▶ _PASSAGE TO READ_:

--

Back to the computer. I read through the scribbles on Chapter 6, cross through all of it and pick up the pink pen. I open the spiral notebook, it's pages clean, begging for brilliance. I close my eyes and begin again. This time the words make sense. Scout makes sense. She does exactly what Scout would do. I write like crazy - scratching through only a few poorly chosen words. Six pages later (back and front) I am ready to touch the black keys. I highlight the entire Chapter 6 and hit delete. I type in the entire new chapter and when I glance up above the screen, the wall is gone. I am observing as Scout gets to know her friend Alex. The sky is blue. The wind blows through my hair. The sun is bright. The chapter is finished.

Then I see it...those words that inspire fear in the even the most brave writer...Chapter 7...I think I should have another cup of coffee.

Friday, August 05, 2005

building castles

They stood there on the beach, laughing, the late summer sun peaking above them. The family resemblance was obvious, but it was their connectedness that clearly defined them as sisters. With ease they touched each other and whispered secrets, built castles in the sand and shared dreams.

Each plays a role, earned by years of doing. The youngest, she makes them laugh and smile. Stylish and modern, her adventurous spirit inspires. She supports and allows the others to love her. She will always be the "baby sister" though she's all grown up.

--

▶ _DATA RECORDS_:
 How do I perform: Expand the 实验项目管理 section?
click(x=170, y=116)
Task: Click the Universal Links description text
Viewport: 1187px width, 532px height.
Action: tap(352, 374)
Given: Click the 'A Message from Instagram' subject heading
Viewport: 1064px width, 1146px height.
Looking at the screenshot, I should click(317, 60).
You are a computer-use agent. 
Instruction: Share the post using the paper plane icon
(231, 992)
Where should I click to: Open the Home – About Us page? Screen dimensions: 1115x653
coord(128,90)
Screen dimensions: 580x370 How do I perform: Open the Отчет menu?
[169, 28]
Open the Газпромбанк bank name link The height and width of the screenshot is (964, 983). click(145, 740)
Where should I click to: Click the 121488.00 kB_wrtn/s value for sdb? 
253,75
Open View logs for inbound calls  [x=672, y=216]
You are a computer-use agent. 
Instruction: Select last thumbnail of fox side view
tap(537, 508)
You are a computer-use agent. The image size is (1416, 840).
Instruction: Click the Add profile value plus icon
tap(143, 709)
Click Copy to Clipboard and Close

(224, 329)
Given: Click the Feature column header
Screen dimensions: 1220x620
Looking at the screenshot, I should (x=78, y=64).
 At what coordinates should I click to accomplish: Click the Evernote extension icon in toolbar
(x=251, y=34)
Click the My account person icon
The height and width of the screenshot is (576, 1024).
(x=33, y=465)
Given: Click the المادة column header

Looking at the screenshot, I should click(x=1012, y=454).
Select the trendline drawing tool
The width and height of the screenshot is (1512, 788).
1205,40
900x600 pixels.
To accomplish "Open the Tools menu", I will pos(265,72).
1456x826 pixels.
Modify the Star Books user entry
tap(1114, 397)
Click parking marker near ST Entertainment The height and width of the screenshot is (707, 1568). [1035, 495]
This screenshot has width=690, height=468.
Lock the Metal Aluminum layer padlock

--

▶ _EXERCISE_:
In the text about rewriting a chapter, what color pen does the writer pick up after crossing out the scribbles on Chapter 6?

▶ _TASK SOLUTION_:
Pink.